WHAT TO WORK ON ▸ Reproduce only the lines of the material below that start at the line containing "Expand the manager1 account dropdown chevron" and stop at the line containing "The height and". Keep both end lines.

*** Opening of PROVIDED DATA ***

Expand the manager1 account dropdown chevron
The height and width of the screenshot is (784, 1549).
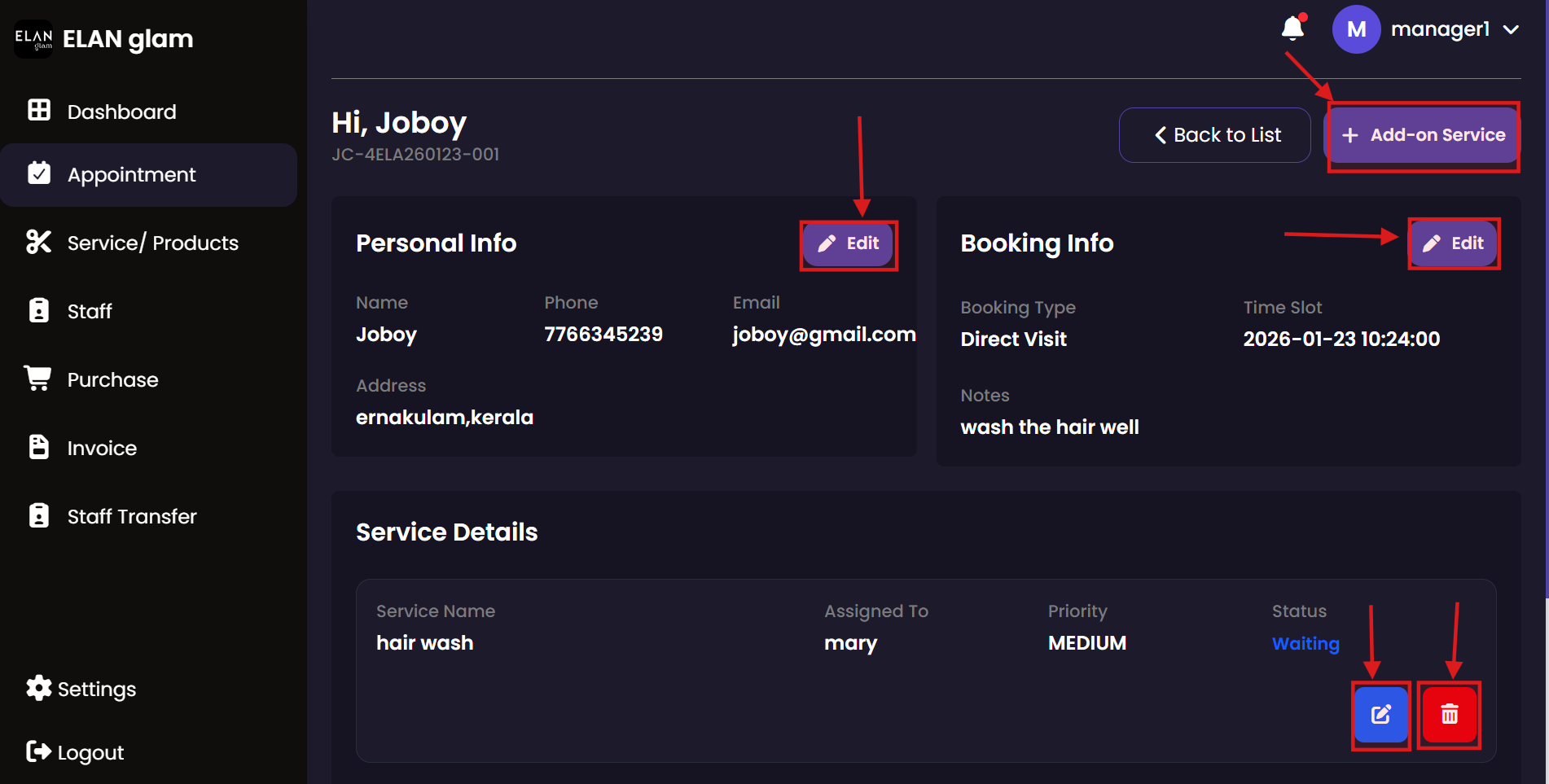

*** Close of PROVIDED DATA ***
*** Opening of PROVIDED DATA ***

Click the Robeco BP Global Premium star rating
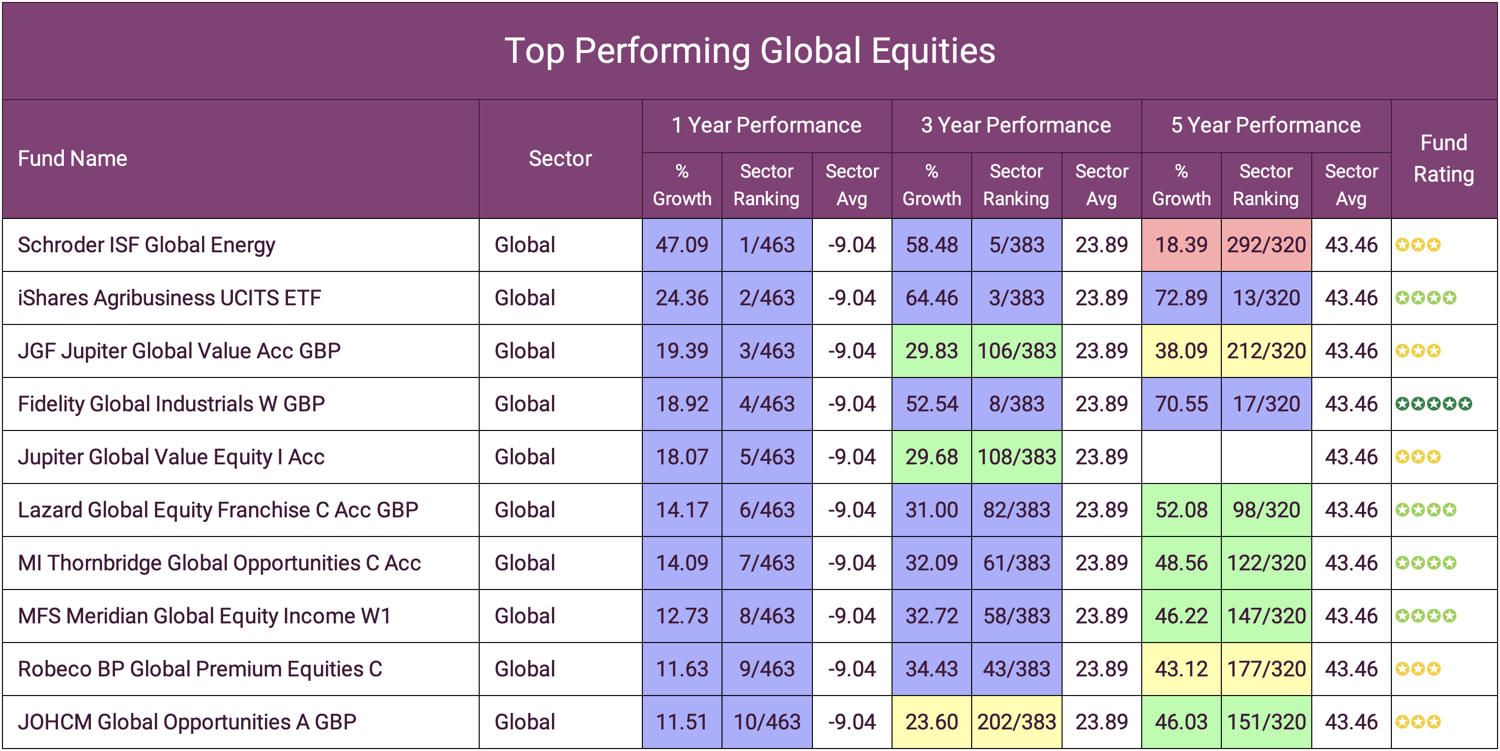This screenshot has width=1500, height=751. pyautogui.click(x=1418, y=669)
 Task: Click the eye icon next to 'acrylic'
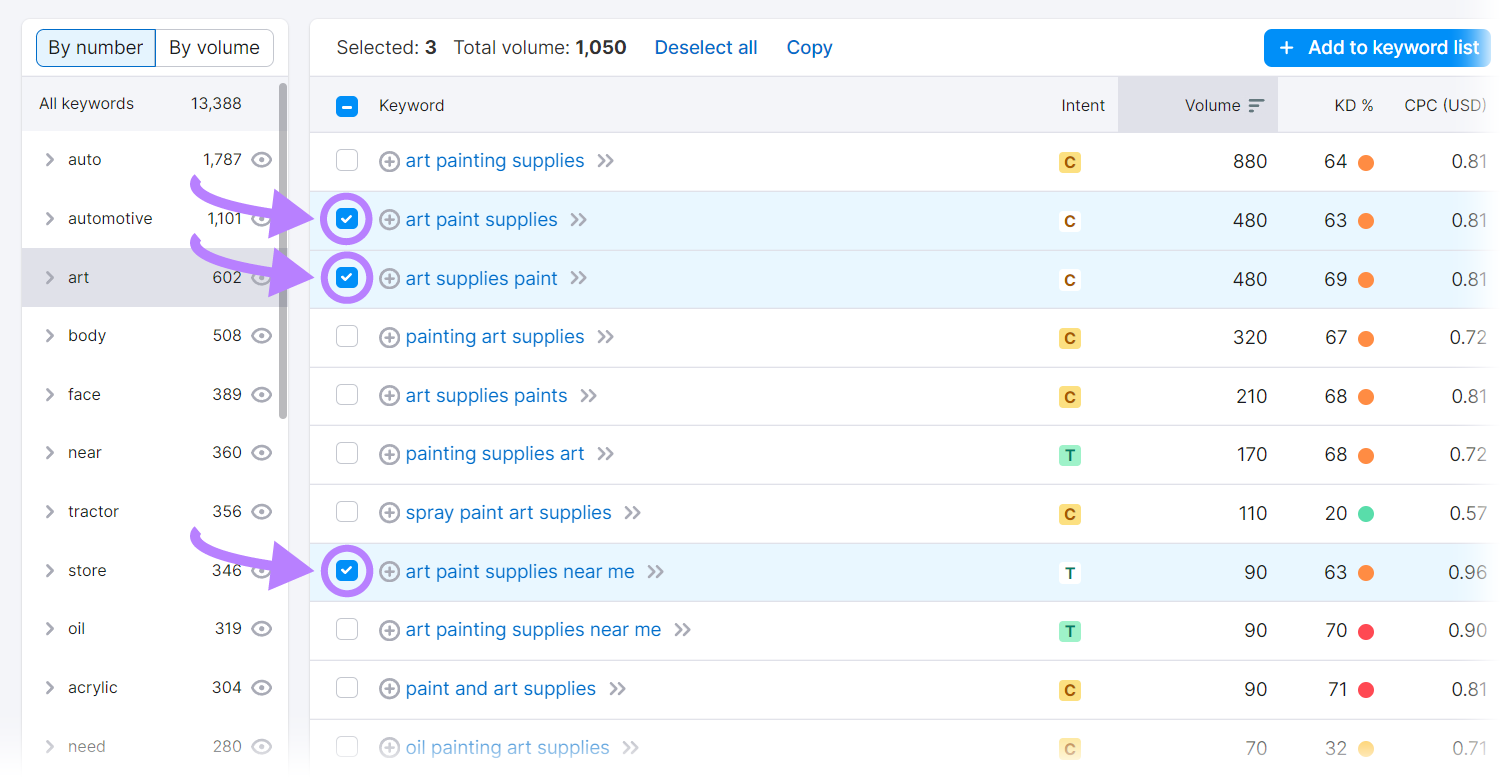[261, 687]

*** Close of PROVIDED DATA ***

ANSWER TO THE PROBLEM ▸
Expand the manager1 account dropdown chevron
The height and width of the screenshot is (784, 1549).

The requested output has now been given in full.